There has also been significant research with regard to treatments for ADHD and their relative effectiveness. The longest and most thorough study of the effects of ADHD interventions was the Multimodal Treatment Study of Children with ADHD (MTA) by the National Institute of Mental Health. This study involved 579 children with ADHD ages seven to nine who were randomly assigned to one of four treatment groups, implemented over fourteen months. The groups were
• Medication alone (carefully managed and adjusted medication that was titrated for maximum benefit, with monthly office visits and phone contact with teachers)
• Behavioral therapy alone (very intensive training of parents and teachers on this approach, with an integrated program of specific psychosocial interventions and trained classroom paraprofessional)
• Combination of the above two treatments
• Routine care (treatment by physician in the community, which generally involved one or two office visits/ year, no direct interaction with teachers, lower doses of medication prescribed) (MTA Steering Committee, 2003)

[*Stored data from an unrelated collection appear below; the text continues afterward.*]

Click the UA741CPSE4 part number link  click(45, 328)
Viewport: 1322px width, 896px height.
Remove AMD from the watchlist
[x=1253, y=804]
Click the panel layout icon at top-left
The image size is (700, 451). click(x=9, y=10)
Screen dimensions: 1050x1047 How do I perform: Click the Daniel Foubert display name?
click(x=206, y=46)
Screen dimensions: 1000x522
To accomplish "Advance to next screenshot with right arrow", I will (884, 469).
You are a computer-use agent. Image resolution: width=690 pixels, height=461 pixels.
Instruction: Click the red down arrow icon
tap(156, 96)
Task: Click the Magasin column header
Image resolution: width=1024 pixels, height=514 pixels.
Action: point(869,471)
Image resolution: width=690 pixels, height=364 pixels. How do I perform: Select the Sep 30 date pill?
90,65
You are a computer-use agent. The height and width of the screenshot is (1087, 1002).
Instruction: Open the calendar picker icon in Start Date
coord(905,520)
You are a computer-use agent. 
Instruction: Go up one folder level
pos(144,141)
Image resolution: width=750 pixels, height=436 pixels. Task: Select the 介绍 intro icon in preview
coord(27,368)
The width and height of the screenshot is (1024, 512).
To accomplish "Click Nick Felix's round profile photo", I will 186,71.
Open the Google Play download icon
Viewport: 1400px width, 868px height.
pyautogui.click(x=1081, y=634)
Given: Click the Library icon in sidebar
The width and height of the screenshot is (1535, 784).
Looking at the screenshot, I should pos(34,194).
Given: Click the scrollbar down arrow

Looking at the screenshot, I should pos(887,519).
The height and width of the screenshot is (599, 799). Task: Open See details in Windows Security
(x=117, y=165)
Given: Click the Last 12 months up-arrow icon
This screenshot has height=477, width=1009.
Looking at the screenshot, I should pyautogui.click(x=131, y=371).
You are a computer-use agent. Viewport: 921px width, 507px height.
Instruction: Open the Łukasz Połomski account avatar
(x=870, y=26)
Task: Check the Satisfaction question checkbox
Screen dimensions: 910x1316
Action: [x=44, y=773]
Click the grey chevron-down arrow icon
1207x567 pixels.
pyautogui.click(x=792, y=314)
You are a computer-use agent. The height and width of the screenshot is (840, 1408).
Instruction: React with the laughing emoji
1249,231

Researchers found that medication treatment alone and medication combined with behavior treatment worked significantly better than behavior treatment alone or community care alone at reducing the symptoms of ADHD. There was overwhelming evidence as to the effectiveness of well-managed use of stimulant medication in the treatment of ADHD. Stimulant medications have been proven to be very effective in improving the core symptoms of at least 70 to 80 percent of children and adults with ADHD (MTA Cooperative Group, 1999). Some estimates are even higher (up to 90 percent).
Combined treatments offered slightly greater benefits than medication management alone for symptom reduction as well as for other domains, such as peer relations, child-parent relations, and academic outcomes (MTA Steering Committee, 2003).
The MTA group continued to monitor (although not treat) all of the children and families and reevaluated the outcomes after twenty-four months. They generally found that the outcomes for the combined and medication only groups were still superior to the other groups, but the relative superiority was reduced by 50 percent. Those children who had received the MTA medication alone approach were still better off than children who received the intensive behavior therapy alone. This was particularly true for ADHD symptoms and oppositional/aggress-ive symptoms based on ratings by teachers (who were not part of the initial treatment component of the study) as well as by parents. Based on this, they concluded that the benefits of intensive medication management for ADHD extended ten months beyond the intensive treatment phase, although the effects appeared to diminish over time (MTA Steering Committee, 2003).
The investigators also observed "mild growth suppression" in the medication and combined medication/behavioral treatment group. The MTA researchers noted that medication appears to incur some risks in terms of slowing growth and weight. Children treated with medication did grow more slowly (by one-third inch) in the second study year (MTA Steering Committee, 2003).